Advertisement

Study points to years-long immune system woes from measles

Share

Scientists have known for decades that having measles suppresses kids’ immune systems for several weeks or months, leaving them ill-equipped to fight off pneumonia, bronchitis, diarrheal diseases and other infections.

Now a team of researchers has suggested that the measles virus may also confer a longer-lasting sort of “immune-amnesia” that makes it harder for people to stave off other illnesses for two years or more.

That re-emphasizes the importance of vaccination, said biologist Michael Mina, lead author of a paper detailing the research that was published Thursday in the journal Science.

Advertisement

“There may be a long-lasting impact that you can’t undo if your child gets measles,” he said. “I hope this study can impress upon people the danger measles poses.”
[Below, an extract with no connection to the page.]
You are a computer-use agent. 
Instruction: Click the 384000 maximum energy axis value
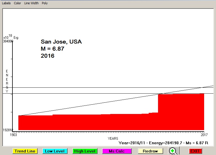8,41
The researchers used what Mina called “an unconventional approach” to search for the long-lasting immune system effects. Previous work in macaque monkeys suggested that monkeys with the disease lost white blood cells their bodies had trained to fight off other illnesses, gaining new ones that were primed only to combat measles -- their bodies essentially forgetting how to recognize and neutralize other pathogens and leaving them vulnerable to infection.

To test if a similar thing may occur in humans, the group mined historical data to tease out the relationship between measles incidence and deaths from other infectious diseases.

They turned to data from England and Wales -- developed nations where disease levels are generally low, allowing a less-muddled view of measles’ effects. Studying measles incidence and deaths from infectious disease both before and after the introduction of the measles vaccine in the U.K. in the 1960s, Mina and the team saw a sort of shadow effect, where deaths from a variety of non-measles infectious diseases closely tracked measles incidence. The more measles in a population, the more deaths from other illnesses in the 28-month period that followed.

The same trend emerged when they studied similar data from the U.S. and from Denmark.

“Really it didn’t matter what age group, what decade or what country,” said Mina, a medical student at Emory University in Atlanta who worked on the study as a postdoctoral researcher at Princeton University in New Jersey. “They all showed consistent results ... what we’re suggesting happens over the long term is that your immune system works fine, but it has forgotten what it previously learned.”

Some researchers who were not involved in the work questioned whether the reductions in deaths as measles cases declined may have had more to do with improving nutrition and smaller family size than with prolonged immune suppression. (Mina said that the team did not see the same effect with rubella, suggesting that was not the case.)

Advertisement

Others thought the paper’s notion of years-long suppression was plausible but said they could not comment on the mathematical models the group used. Diane Griffin, a microbiologist and immunologist at Johns Hopkins University in Baltimore, said she thought it was not clear that “immunologic amnesia” was an underlying cause. “I do not think the mechanism or mechanisms are understood,” she said.

To know for certain what was behind the effect the group saw, Mina agreed, scientists would need to look at immune cells and observe their behavior. He said he would like to push the work in a more traditional direction: back into the laboratory.

“The results here are so compelling that it warrants seeing if we can draw blood from these kids who are getting measles,” he said. But, he added, the new study could also shake up researchers’ approach to understanding infectious disease.

“I’m hoping the paper, beyond its results, will introduce a new way of merging immunology and population biology,” he said.

Boston University virologist Paul Duprex, a co-author on the earlier research in macaques, said that the research, while mathematically dense, was “a really neat paper” that should remind people of the importance of vaccinating children against measles, which still kills 150,000 people in the world every year.

In the pre-vaccine era when everyone got measles, he noted, many more kids fell prey to secondary infections. “After the introduction of the vaccine that didn’t happen,” he added. “Measles is not a disease that doesn’t cause trouble.”